In 2005, as the Examination for the Certificate of Proficiency in English (or ECPE) test celebrated more than five decades of service, the University of Michigan’s English Language Institute announced that it would be making a number of changes to the Speaking section of the exam. Designed in response to careful research and study, these changes – which came into effect in 2009 – are important considerations for first-time and repeat test takers alike. This change impacts both the exam’s tasks and its evaluation.
First and foremost, the new ECPE speaking test will require candidates to participate in what the UM-ELI calls a “semi-structured, multistage task involving two candidates and two examiners.” In practice this means that, following a detailed introductory conversation in which test takers are expected to actively engage each other and the examiners, applicants will be asked to complete a series of multi-part tasks which progress though the selection of four available decision making options and their consequences. As an example, consider a scenarios in which applicants are asked to select one person for a job from a short list of four. After reaching individual conclusions, they should be able to explain and justifying their choice to their partner. If they disagree, they should then work to reach a consensus by using persuasive skills. Finally, having primarily addressed one another through this process, they should present their choice to the examiners.

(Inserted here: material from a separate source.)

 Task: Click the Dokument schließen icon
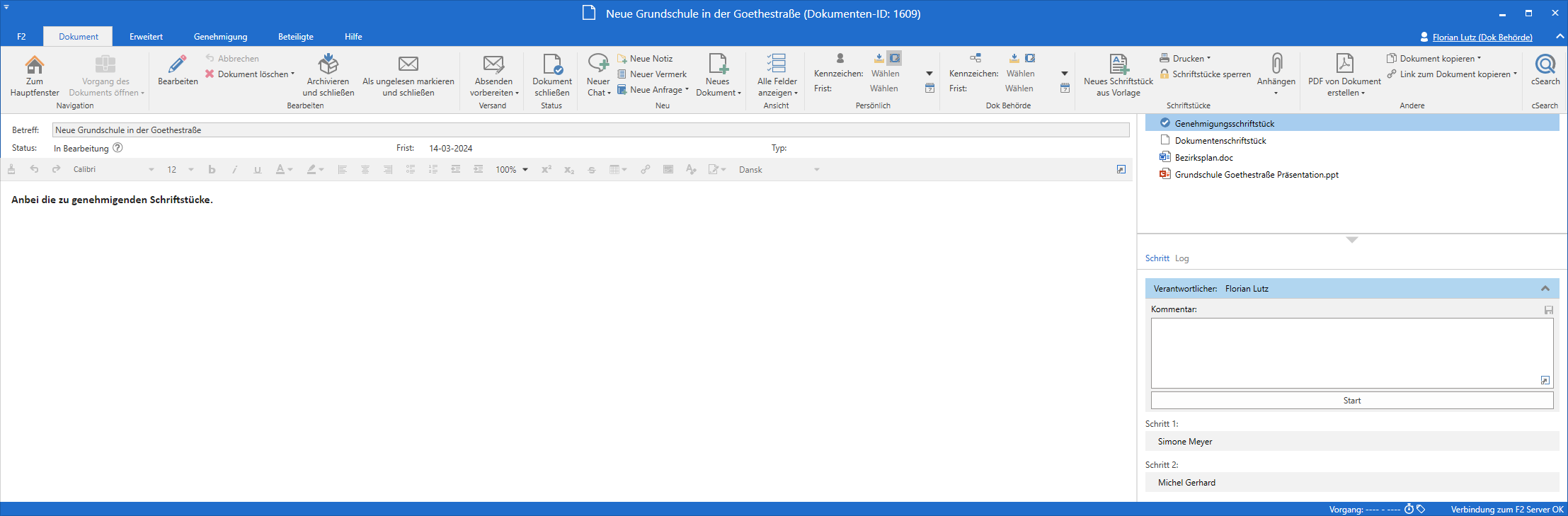click(x=551, y=66)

While there are no right or wrong answers, remember that the exam is designed to assess the use of formal English, so if possible applicants should emphasize both fluency and accuracy throughout. Moreover, each candidate’s abilities will be evaluated independently by the two examiners so it is important that each candidate contributes equally throughout the speaking activity. In making their evaluations, the examiners will receive use a five-band measure designed to assess all aspects of active English communication.